Historical Roots

Niccolo Machiavelli










The concept of leader traits and attributes is an old one, predating the scientific study of leadership and reaching back into antiquity, across several civilizations. For example, in Chinese literature from the 6th century B.C., Lao-tzu described the qualities of effective leaders. The wise leader, according to Lao-tzu, was to be selfless, hardworking, honest, able to time the appropriateness of actions, fair in handing conflict, and able to "empower" others (Zaccarro et al., 2004, p.101).

Early and medieval mythology (for example, Homer's Iliad and Odyssey; Alfred, Lord Tennyson's Idylls of the King) focused on the attributions of heroes, whereas biblical writing emphasized wisdom and service to others as leadership qualities (Zaccarro et al., 2004, p.101).

Plato's Republic emphasized that in the ideal nation-sate, effective leaders used reasoning capacities and wisdom to lead others. He offered a lifelong "assessment plan" to help select such leaders (Zaccarro et al., 2004, p.101).

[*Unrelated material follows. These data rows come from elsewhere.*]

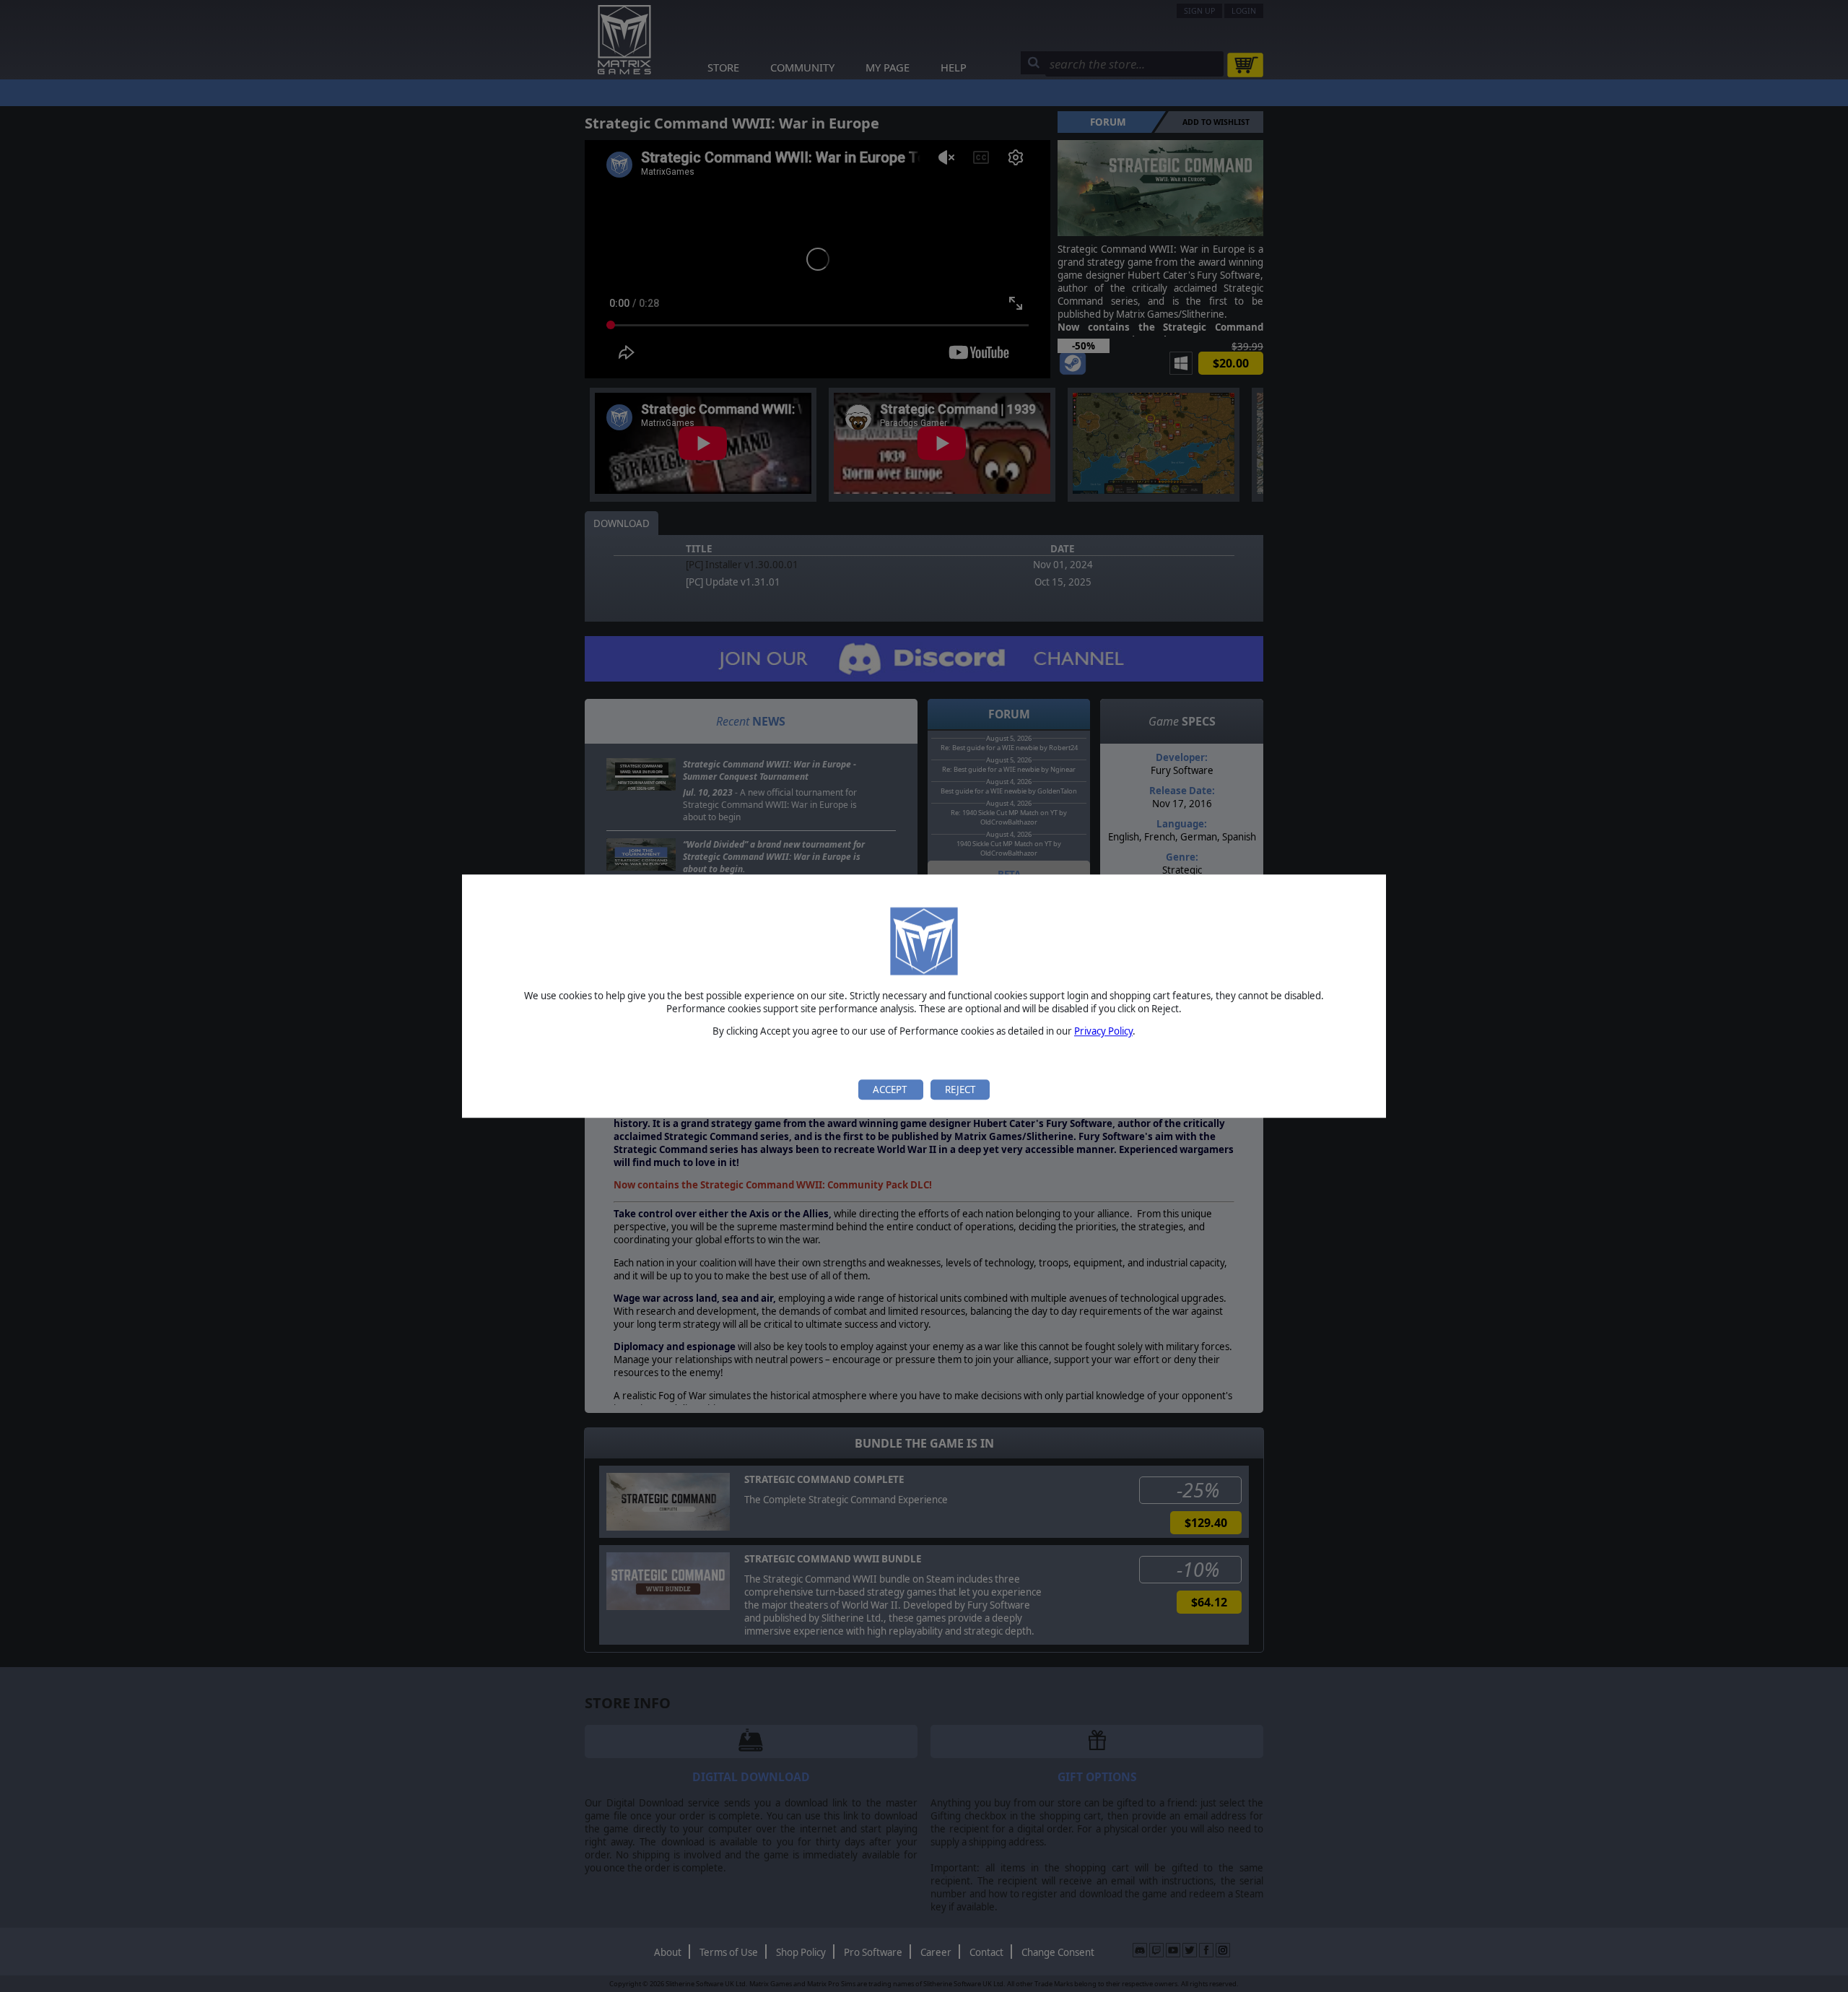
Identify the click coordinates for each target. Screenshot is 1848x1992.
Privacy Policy (1103, 1031)
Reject (960, 1089)
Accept (891, 1089)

His student Aristotle argued in Politics that leaders were to help others seek virtue; they would do so by themselves being virtuous. He offered a plan for educating future governors (Zaccarro et al., 2004, p.101).

Niccolo Machiavelli, in The Prince, defined power and the ability of leaders to understand social situations and to manipulate them in practice of leadership as key leader attributes. Contrary to Aristotle, Machiavelli suggested slyness as a leader attribute, prescribing that leaders use less than virtuous means of gaining power and social legitimacy if more virtuous means were inadequate (Zaccarro et al., 2004, p.101).

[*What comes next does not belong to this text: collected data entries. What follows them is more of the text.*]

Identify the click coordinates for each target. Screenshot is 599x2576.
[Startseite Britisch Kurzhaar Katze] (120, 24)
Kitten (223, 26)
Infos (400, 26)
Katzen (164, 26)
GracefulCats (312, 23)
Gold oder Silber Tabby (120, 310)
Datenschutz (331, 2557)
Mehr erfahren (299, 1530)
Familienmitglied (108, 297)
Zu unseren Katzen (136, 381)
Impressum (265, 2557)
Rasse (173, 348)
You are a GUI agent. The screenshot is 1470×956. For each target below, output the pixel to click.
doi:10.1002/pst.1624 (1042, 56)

Notions about leader qualities could be found in early Egyptian, Babylonian, Asian, and Icelandic sagas. Wondering about and identifying the qualities of the effective leader, the great hero, or the wise monarch, then preoccupied the earliest thinkers and storytellers (Zaccarro et al., 2004, p.101).

These early writings from antiquity to the first part of the 20th century attest to the enduring and compelling notions that leaders have particular qualities distinguishing them from non-leaders, and that these qualities can be identified and assessed.(Zaccarro et al., 2004, p.101).